#### [Short exercise]
Copy each of the following entries, line for line, exactly as they appear.

#### [Input]
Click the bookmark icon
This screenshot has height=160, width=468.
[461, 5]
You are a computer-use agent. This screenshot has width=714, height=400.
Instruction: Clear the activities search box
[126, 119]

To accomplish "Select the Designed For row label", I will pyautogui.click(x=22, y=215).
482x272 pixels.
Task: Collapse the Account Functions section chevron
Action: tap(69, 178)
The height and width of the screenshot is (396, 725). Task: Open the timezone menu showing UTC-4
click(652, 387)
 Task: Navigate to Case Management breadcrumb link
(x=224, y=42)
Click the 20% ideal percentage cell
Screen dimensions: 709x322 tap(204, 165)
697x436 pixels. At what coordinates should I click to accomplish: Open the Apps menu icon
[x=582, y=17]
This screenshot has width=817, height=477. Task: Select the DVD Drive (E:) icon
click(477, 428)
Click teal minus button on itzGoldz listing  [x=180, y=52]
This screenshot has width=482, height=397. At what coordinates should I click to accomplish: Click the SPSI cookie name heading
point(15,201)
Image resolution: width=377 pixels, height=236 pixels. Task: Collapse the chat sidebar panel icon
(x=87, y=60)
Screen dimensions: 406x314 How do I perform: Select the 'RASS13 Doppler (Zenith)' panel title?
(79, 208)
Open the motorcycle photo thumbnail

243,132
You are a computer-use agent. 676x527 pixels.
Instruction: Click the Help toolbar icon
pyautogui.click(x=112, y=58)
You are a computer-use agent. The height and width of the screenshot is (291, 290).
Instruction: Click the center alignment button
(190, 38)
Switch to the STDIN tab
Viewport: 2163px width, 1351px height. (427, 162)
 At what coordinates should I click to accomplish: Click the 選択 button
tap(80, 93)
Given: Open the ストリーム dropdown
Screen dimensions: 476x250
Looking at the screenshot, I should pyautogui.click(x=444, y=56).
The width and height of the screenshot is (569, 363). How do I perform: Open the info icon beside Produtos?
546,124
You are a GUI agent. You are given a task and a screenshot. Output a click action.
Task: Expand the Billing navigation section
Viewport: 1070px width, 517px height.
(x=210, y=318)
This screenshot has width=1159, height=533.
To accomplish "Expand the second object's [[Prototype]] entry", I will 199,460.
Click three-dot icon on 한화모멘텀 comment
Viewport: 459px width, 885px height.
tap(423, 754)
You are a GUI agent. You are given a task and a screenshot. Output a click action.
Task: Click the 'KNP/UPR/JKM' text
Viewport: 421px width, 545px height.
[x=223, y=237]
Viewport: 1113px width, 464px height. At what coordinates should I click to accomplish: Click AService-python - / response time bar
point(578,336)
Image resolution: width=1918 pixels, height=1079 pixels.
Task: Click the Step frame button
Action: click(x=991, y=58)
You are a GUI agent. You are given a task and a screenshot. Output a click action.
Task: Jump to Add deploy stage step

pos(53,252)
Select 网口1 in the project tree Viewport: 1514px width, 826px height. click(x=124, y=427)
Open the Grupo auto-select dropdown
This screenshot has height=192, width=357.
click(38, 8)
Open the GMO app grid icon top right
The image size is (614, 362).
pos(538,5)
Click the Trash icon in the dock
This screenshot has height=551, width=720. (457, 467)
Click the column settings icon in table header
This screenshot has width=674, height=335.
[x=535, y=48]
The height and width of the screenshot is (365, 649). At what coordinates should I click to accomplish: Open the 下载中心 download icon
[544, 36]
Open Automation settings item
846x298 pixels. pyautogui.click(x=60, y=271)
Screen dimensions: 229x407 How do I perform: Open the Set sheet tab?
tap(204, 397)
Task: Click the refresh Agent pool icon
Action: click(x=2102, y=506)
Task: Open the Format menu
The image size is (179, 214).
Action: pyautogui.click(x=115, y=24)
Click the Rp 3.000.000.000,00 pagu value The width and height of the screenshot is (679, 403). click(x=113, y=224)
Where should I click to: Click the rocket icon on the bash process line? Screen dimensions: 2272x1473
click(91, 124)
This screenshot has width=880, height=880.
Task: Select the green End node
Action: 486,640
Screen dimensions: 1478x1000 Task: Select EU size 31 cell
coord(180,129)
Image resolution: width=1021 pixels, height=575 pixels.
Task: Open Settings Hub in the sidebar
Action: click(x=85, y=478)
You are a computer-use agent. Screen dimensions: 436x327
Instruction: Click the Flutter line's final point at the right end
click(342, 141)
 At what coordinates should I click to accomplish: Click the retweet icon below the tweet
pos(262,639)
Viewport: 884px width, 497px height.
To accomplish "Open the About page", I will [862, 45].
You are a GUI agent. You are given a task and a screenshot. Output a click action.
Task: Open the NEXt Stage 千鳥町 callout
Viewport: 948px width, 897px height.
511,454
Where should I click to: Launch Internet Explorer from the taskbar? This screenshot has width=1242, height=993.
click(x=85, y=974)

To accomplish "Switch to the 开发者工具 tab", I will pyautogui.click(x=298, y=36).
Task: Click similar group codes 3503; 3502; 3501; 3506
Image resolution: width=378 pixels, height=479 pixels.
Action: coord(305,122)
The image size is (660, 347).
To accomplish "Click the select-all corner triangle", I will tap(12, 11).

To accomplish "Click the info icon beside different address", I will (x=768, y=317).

#### [Task result]
Click the bookmark icon
This screenshot has height=160, width=468.
[461, 5]
You are a computer-use agent. This screenshot has width=714, height=400.
Instruction: Clear the activities search box
[126, 119]

To accomplish "Select the Designed For row label", I will pyautogui.click(x=22, y=215).
482x272 pixels.
Task: Collapse the Account Functions section chevron
Action: tap(69, 178)
The height and width of the screenshot is (396, 725). Task: Open the timezone menu showing UTC-4
click(652, 387)
 Task: Navigate to Case Management breadcrumb link
(x=224, y=42)
Click the 20% ideal percentage cell
Screen dimensions: 709x322 tap(204, 165)
697x436 pixels. At what coordinates should I click to accomplish: Open the Apps menu icon
[x=582, y=17]
This screenshot has width=817, height=477. Task: Select the DVD Drive (E:) icon
click(477, 428)
Click teal minus button on itzGoldz listing  [x=180, y=52]
This screenshot has width=482, height=397. At what coordinates should I click to accomplish: Click the SPSI cookie name heading
point(15,201)
Image resolution: width=377 pixels, height=236 pixels. Task: Collapse the chat sidebar panel icon
(x=87, y=60)
Screen dimensions: 406x314 How do I perform: Select the 'RASS13 Doppler (Zenith)' panel title?
(79, 208)
Open the motorcycle photo thumbnail

243,132
You are a computer-use agent. 676x527 pixels.
Instruction: Click the Help toolbar icon
pyautogui.click(x=112, y=58)
You are a computer-use agent. The height and width of the screenshot is (291, 290).
Instruction: Click the center alignment button
(190, 38)
Switch to the STDIN tab
Viewport: 2163px width, 1351px height. (427, 162)
 At what coordinates should I click to accomplish: Click the 選択 button
tap(80, 93)
Given: Open the ストリーム dropdown
Screen dimensions: 476x250
Looking at the screenshot, I should pyautogui.click(x=444, y=56).
The width and height of the screenshot is (569, 363). How do I perform: Open the info icon beside Produtos?
546,124
You are a GUI agent. You are given a task and a screenshot. Output a click action.
Task: Expand the Billing navigation section
Viewport: 1070px width, 517px height.
(x=210, y=318)
This screenshot has width=1159, height=533.
To accomplish "Expand the second object's [[Prototype]] entry", I will 199,460.
Click three-dot icon on 한화모멘텀 comment
Viewport: 459px width, 885px height.
tap(423, 754)
You are a GUI agent. You are given a task and a screenshot. Output a click action.
Task: Click the 'KNP/UPR/JKM' text
Viewport: 421px width, 545px height.
[x=223, y=237]
Viewport: 1113px width, 464px height. At what coordinates should I click to accomplish: Click AService-python - / response time bar
point(578,336)
Image resolution: width=1918 pixels, height=1079 pixels.
Task: Click the Step frame button
Action: click(x=991, y=58)
You are a GUI agent. You are given a task and a screenshot. Output a click action.
Task: Jump to Add deploy stage step

pos(53,252)
Select 网口1 in the project tree Viewport: 1514px width, 826px height. click(x=124, y=427)
Open the Grupo auto-select dropdown
This screenshot has height=192, width=357.
click(38, 8)
Open the GMO app grid icon top right
The image size is (614, 362).
pos(538,5)
Click the Trash icon in the dock
This screenshot has height=551, width=720. (457, 467)
Click the column settings icon in table header
This screenshot has width=674, height=335.
[x=535, y=48]
The height and width of the screenshot is (365, 649). At what coordinates should I click to accomplish: Open the 下载中心 download icon
[544, 36]
Open Automation settings item
846x298 pixels. pyautogui.click(x=60, y=271)
Screen dimensions: 229x407 How do I perform: Open the Set sheet tab?
tap(204, 397)
Task: Click the refresh Agent pool icon
Action: click(x=2102, y=506)
Task: Open the Format menu
The image size is (179, 214).
Action: pyautogui.click(x=115, y=24)
Click the Rp 3.000.000.000,00 pagu value The width and height of the screenshot is (679, 403). click(x=113, y=224)
Where should I click to: Click the rocket icon on the bash process line? Screen dimensions: 2272x1473
click(91, 124)
This screenshot has width=880, height=880.
Task: Select the green End node
Action: 486,640
Screen dimensions: 1478x1000 Task: Select EU size 31 cell
coord(180,129)
Image resolution: width=1021 pixels, height=575 pixels.
Task: Open Settings Hub in the sidebar
Action: click(x=85, y=478)
You are a computer-use agent. Screen dimensions: 436x327
Instruction: Click the Flutter line's final point at the right end
click(342, 141)
 At what coordinates should I click to accomplish: Click the retweet icon below the tweet
pos(262,639)
Viewport: 884px width, 497px height.
To accomplish "Open the About page", I will [862, 45].
You are a GUI agent. You are given a task and a screenshot. Output a click action.
Task: Open the NEXt Stage 千鳥町 callout
Viewport: 948px width, 897px height.
511,454
Where should I click to: Launch Internet Explorer from the taskbar? This screenshot has width=1242, height=993.
click(x=85, y=974)

To accomplish "Switch to the 开发者工具 tab", I will pyautogui.click(x=298, y=36).
Task: Click similar group codes 3503; 3502; 3501; 3506
Image resolution: width=378 pixels, height=479 pixels.
Action: coord(305,122)
The image size is (660, 347).
To accomplish "Click the select-all corner triangle", I will tap(12, 11).

To accomplish "Click the info icon beside different address", I will (x=768, y=317).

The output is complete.